DURCISSEMENT DE LA LOI CONTRE LES ACTES CONTRE-NATURE : La France, la Belgique et les Pays-Bas mettent le Sénégal sur «liste rouge»




Depuis la promulgation de la loi n°2026-08 par le chef de l’État, Bassirou Diomaye Faye, un vent de panique souffle sur les représentations diplomatiques occidentales à Dakar. Inquiètes pour la sécurité de leurs ressortissants face à des peines de prison désormais portées à 10 ans ferme, plusieurs ambassades ont activé leurs leviers de vigilance.

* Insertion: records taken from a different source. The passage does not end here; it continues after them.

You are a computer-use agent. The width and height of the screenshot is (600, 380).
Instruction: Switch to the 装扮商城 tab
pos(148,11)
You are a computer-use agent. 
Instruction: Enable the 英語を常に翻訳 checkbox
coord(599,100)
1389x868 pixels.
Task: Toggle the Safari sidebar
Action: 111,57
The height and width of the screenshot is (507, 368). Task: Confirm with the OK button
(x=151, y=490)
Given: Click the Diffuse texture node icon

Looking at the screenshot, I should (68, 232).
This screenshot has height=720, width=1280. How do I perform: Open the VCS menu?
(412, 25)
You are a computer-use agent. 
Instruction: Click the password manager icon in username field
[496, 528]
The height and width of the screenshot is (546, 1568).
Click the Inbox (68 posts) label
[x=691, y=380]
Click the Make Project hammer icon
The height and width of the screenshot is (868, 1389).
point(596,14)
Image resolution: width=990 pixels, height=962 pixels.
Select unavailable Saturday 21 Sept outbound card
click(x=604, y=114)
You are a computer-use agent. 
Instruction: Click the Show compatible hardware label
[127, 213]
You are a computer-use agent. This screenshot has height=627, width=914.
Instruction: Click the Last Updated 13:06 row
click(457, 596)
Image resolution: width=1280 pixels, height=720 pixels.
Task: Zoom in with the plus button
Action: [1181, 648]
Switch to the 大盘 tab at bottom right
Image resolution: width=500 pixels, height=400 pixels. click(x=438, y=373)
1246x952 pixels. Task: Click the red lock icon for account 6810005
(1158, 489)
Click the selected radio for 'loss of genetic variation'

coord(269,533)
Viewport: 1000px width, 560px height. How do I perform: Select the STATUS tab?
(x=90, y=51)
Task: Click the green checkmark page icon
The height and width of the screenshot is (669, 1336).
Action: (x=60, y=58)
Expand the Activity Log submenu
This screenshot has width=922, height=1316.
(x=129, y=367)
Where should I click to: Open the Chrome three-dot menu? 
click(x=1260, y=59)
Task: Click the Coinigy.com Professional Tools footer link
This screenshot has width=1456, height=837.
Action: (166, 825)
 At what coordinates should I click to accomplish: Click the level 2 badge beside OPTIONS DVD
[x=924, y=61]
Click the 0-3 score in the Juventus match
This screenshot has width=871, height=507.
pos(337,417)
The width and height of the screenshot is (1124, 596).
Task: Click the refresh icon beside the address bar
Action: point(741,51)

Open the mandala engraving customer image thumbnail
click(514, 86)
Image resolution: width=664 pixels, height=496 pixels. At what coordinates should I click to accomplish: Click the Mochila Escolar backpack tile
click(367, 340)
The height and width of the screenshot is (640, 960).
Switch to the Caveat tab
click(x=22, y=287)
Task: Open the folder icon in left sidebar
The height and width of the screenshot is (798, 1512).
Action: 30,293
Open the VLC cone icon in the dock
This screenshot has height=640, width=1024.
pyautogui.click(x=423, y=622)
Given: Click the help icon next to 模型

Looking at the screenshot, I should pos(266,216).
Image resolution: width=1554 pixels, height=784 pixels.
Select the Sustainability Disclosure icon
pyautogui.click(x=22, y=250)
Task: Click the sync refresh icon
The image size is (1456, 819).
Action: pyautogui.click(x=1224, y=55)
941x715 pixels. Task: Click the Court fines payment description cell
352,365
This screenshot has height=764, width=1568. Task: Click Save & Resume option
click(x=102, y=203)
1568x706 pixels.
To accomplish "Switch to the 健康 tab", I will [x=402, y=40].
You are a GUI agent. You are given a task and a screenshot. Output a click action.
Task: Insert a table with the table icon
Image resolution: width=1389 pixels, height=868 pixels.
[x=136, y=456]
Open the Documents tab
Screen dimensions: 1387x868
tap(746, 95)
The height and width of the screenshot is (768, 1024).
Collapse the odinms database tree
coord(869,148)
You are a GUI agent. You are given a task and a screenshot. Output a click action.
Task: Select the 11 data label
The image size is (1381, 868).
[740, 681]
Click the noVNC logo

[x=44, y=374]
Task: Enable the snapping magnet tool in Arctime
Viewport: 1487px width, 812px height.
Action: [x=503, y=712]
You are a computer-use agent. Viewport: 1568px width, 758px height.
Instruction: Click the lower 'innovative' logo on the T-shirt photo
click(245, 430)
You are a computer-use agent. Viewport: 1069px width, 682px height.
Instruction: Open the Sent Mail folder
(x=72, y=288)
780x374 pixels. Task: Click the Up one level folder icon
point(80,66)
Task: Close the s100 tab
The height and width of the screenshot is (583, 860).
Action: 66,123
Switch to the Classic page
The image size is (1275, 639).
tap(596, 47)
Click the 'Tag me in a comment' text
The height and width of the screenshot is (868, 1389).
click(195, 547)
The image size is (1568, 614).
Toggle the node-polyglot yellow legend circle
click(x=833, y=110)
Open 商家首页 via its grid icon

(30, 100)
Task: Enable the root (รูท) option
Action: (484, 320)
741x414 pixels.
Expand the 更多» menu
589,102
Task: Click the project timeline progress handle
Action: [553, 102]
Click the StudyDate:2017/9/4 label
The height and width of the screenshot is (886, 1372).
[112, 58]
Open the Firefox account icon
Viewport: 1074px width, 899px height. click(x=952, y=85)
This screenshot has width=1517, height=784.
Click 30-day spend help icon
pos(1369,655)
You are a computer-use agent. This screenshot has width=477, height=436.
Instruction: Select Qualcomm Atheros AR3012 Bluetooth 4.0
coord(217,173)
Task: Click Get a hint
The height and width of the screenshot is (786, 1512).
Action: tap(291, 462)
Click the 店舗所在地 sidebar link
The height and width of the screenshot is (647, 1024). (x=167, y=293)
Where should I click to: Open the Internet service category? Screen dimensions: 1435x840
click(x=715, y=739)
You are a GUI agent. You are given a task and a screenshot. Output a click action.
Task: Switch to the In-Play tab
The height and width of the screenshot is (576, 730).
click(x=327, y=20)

Entre mises à jour des conseils aux voyageurs et alertes de «dernière minute», tour d’horizon d’une fronde diplomatique qui ne dit pas son nom.
 
Alors que le peuple sénégalais, dans sa grande majorité, a salué le renforcement de la répression contre les pratiques homosexuelles et la zoophilie, les chancelleries étrangères, elles, sont sur le qui-vive. Moins de 48 heures après l’entrée en vigueur du texte de loi, les portails numériques de plusieurs ministères des Affaires étrangères européens et nord-américains ont viré au rouge.
 
 La France en première ligne : «Vigilance maximale»
 
C’est le Quai d’Orsay qui a dégainé le premier. Dans une note de «Dernière minute» adressée aux Français résidant ou de passage au Sénégal, Paris insiste sur le caractère désormais criminel de l’homosexualité. L’alerte souligne que le juge sénégalais n’a plus la possibilité d’accorder de sursis ni de descendre en dessous du plancher de 5 ans de prison. Pour la diplomatie française, le niveau d’alerte est clair : il ne s’agit plus seulement de respecter les mœurs locales, mais de se prémunir contre des arrestations immédiates basées sur de simples soupçons ou des publications sur les réseaux sociaux.
 
Belgique et Pays-Bas : le spectre de la «propagande»
 
Du côté de l’ambassade de Belgique, l’accent est mis sur l’élargissement du délit. Les conseils aux voyageurs ont été enrichis d’un avertissement sur la notion de «promotion» ou de «soutien» aux minorités sexuelles. La Belgique prévient ses ressortissants que le simple fait de porter des symboles ou de tenir des propos jugés favorables à la cause Lgbtqi+ peut désormais être assimilé à de l’apologie, passible de 3 à 7 ans de réclusion.
Les Pays-Bas, déjà échaudés par des incidents diplomatiques l'an dernier concernant des événements culturels, recommandent à leurs citoyens une «discrétion absolue», pointant du doigt une atmosphère sociale devenue particulièrement hostile.
 
Une diplomatie sur la défensive
 
Si les États-Unis et le Canada n’ont pas encore opté pour une alerte formelle «rouge», leurs services consulaires multiplient les briefings internes. Selon des sources proches du dossier, ces pays craignent que leurs binationaux ou leurs touristes ne fassent les frais de cette nouvelle législation lors de contrôles de police ou de dénonciations anonymes.
Cette levée de boucliers des ambassades intervient dans un contexte de souveraineté affirmée par les nouvelles autorités de Dakar. En durcissant l’article 319 du Code pénal, le Sénégal a envoyé un message clair : ses valeurs ne sont pas négociables. Pour les chancelleries occidentales, le défi est désormais de protéger leurs citoyens sans froisser frontalement l’État sénégalais. Mais avec des peines pouvant aller jusqu'à 10 ans de prison et des amendes atteignant 5 millions de F Cfa, le «risque Sénégal» pour la communauté internationale n’a jamais été aussi élevé.